Step 1. Total Variance
- We’ll start by using the Law of Total Variance, conditioning on \(X_1 \ldots X_n\).
- And then we’ll have to calculate two terms.
- The expected value of the conditional variance
- The variance of the conditional expectation \[ \begin{aligned} \mathop{\mathrm{\mathop{\mathrm{V}}}}\qty[ \hat \mu(1) ] &= \underset{\color[RGB]{64,64,64}\text{within-groups term}}{\mathop{\mathrm{E}}\qty[ \mathop{\mathrm{\mathop{\mathrm{V}}}}\qty{ \hat \mu(1) \mid X_1 \ldots X_n }] } + \underset{\color[RGB]{64,64,64}\text{between-groups term}}{\mathop{\mathrm{\mathop{\mathrm{V}}}}\qty[ \mathop{\mathrm{E}}\qty{\hat \mu(1) \mid X_1 \ldots X_n} ] } \\ \end{aligned} \]
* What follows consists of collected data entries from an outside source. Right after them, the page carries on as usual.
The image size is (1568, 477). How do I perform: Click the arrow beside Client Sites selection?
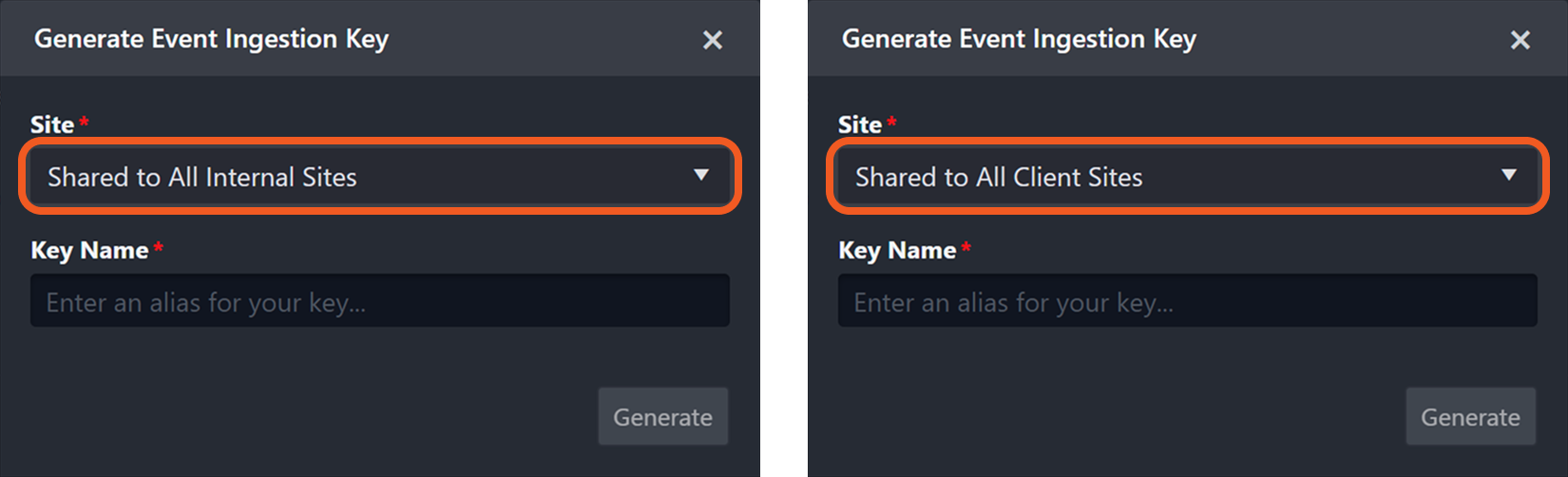click(1508, 175)
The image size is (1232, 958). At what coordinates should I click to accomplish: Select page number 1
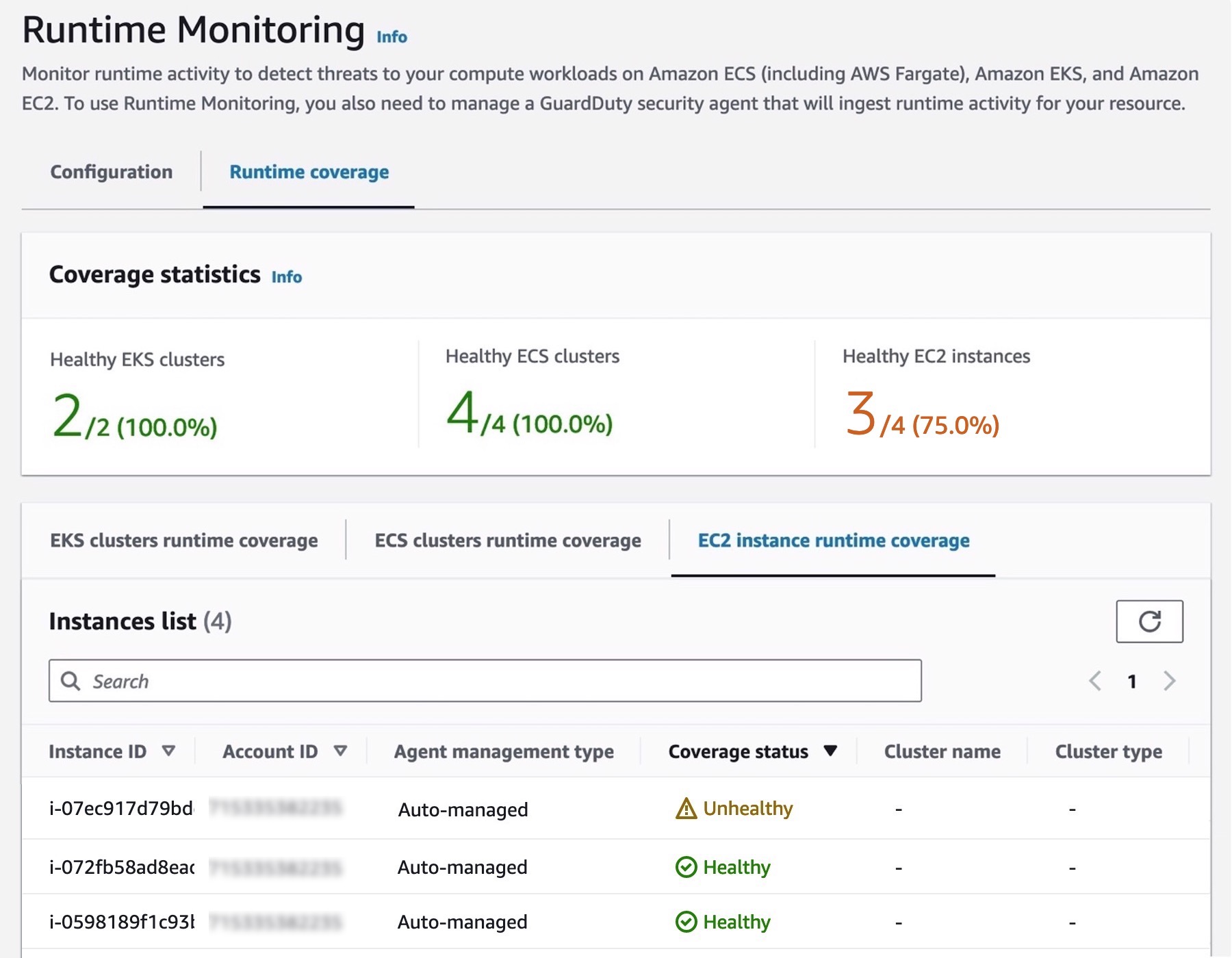[x=1132, y=682]
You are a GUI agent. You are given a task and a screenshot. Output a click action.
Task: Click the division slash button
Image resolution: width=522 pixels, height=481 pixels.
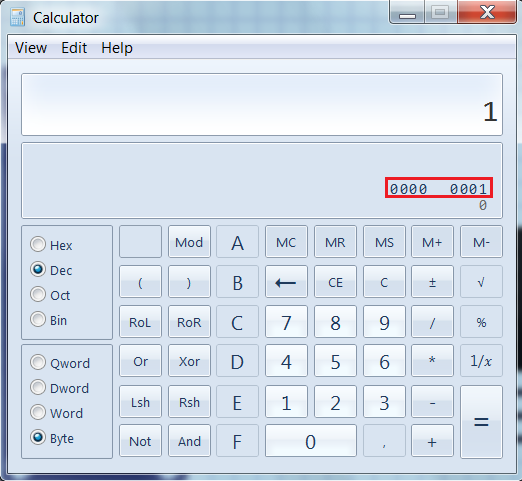click(432, 321)
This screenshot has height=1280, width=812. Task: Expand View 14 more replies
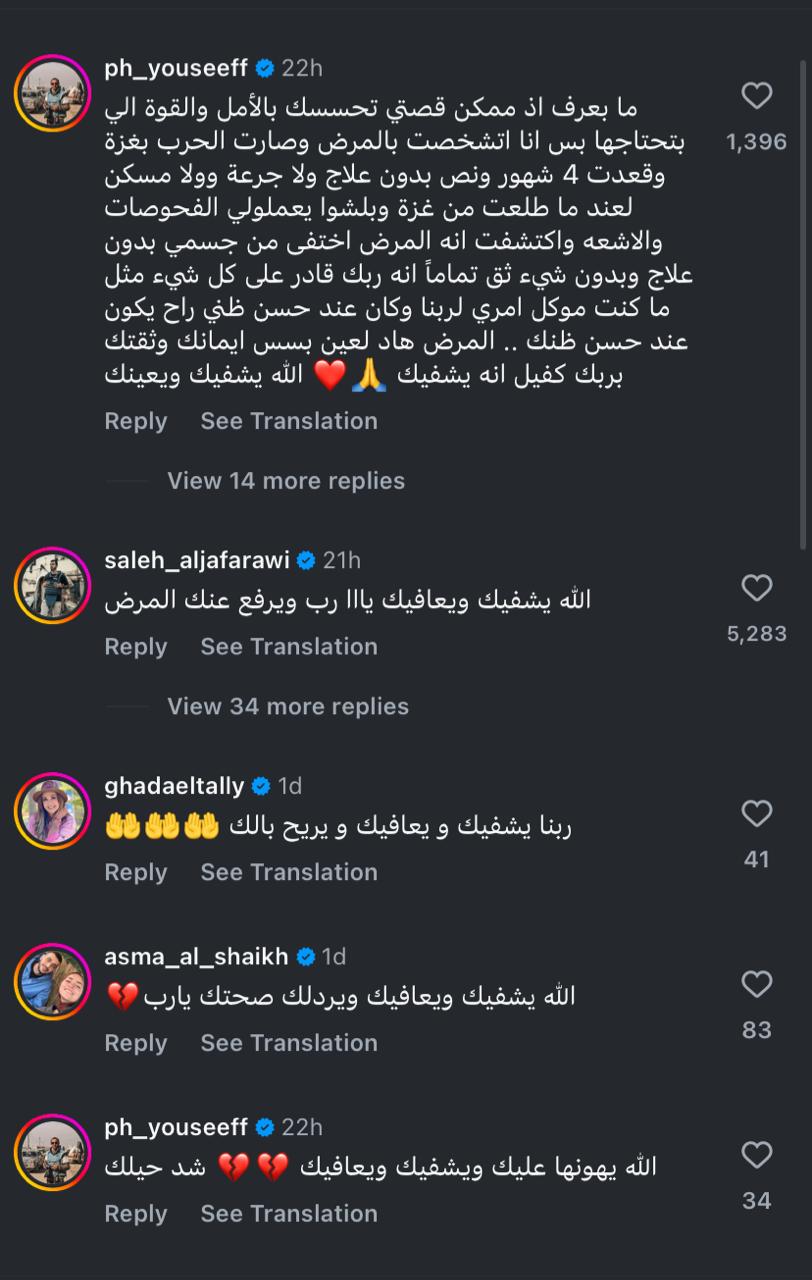click(x=286, y=481)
- This is one place it helps to know our estimator is conditionally unbiased.
- That conditional expectation is the constant \(\mu(1)\).1
- So the ‘between-groups’ variance term is zero.
Step 2. Centering and Squaring
\[ \begin{aligned} \mathop{\mathrm{\mathop{\mathrm{V}}}}\qty[ \hat \mu(1) \mid X_1 \ldots X_n ] &\overset{\texttip{\text{ \ ❓ \ }}{Definitionally.}}{=} \mathop{\mathrm{E}}\qty[ \qty{\hat \mu(1) - \mu(1) }^2 \mid X_1 \ldots X_n ] \\ &\overset{\texttip{\text{ \ ❓ \ }}{Also definitionally.}}{=} \mathop{\mathrm{E}}\qty[ \qty{\frac{\sum_{i=1}^n 1_{=1}(X_i)Y_{i}}{\sum_{i=1}^n 1_{=1}(X_i)} - \mu(1)}^2 \mid X_1 \ldots X_n ] \\ &\overset{\texttip{\text{ \ ❓ \ }}{Multiplying $\mu(1)$ by $N_1/N_1$ to get a common denominator}}{=} \mathop{\mathrm{E}}\qty[ \qty{ \frac{\sum_{i=1}^n 1_{=1}(X_i){\textcolor[RGB]{0,0,255}{\qty{Y_{i} - \mu(1)}}}}{\sum_{i=1}^n 1_{=1}(X_i)}}^2 \mid X_1 \ldots X_n ] \\ &\overset{\texttip{\text{ \ ❓ \ }}{The indicator trick tells us the factors we've highlighted in \textcolor[RGB]{0,0,255}{blue} are the same.}}{=} \mathop{\mathrm{E}}\qty[ \qty{ \frac{\sum_{i=1}^n 1_{=1}(X_i)\textcolor[RGB]{0,0,255}{Z_i}}{\sum_{i=1}^n 1_{=1}(X_i)}}^2 \mid X_1 \ldots X_n ] \qfor \textcolor[RGB]{0,0,255}{Z_i = Y_{i} - \mu(X_i)} \\ &\overset{\texttip{\text{ \ ❓ \ }}{Expanding the square.}}{=} \mathop{\mathrm{E}}\qty[ \frac{\textcolor[RGB]{239,71,111}{\sum_{i=1}^n}\textcolor[RGB]{17,138,178}{\sum_{j=1}^n} \textcolor[RGB]{239,71,111}{1_{=1}(X_i)Z_i} \ \textcolor[RGB]{17,138,178}{1_{=1}(X_j)Z_j}}{\qty{\sum_{i=1}^n 1_{=1}(X_i) }^2} \mid X_1 \ldots X_n ] \\ &\overset{\texttip{\text{ \ ❓ \ }}{Distributing the expectation. We can pull out the denominator and the indicator in each term because they're functions of $X_1 \ldots X_n$.}}{=} \frac{\textcolor[RGB]{239,71,111}{\sum_{i=1}^n}\textcolor[RGB]{17,138,178}{\sum_{j=1}^n} \textcolor[RGB]{239,71,111}{1_{=1}(X_i)} \textcolor[RGB]{17,138,178}{1_{=1}(X_j)}\mathop{\mathrm{E}}\qty[\textcolor[RGB]{239,71,111}{Z_i} \textcolor[RGB]{17,138,178}{Z_j} \mid X_1 \ldots X_n] }{\qty{\sum_{i=1}^n 1_{=1}(X_i) }^2} \end{aligned} \]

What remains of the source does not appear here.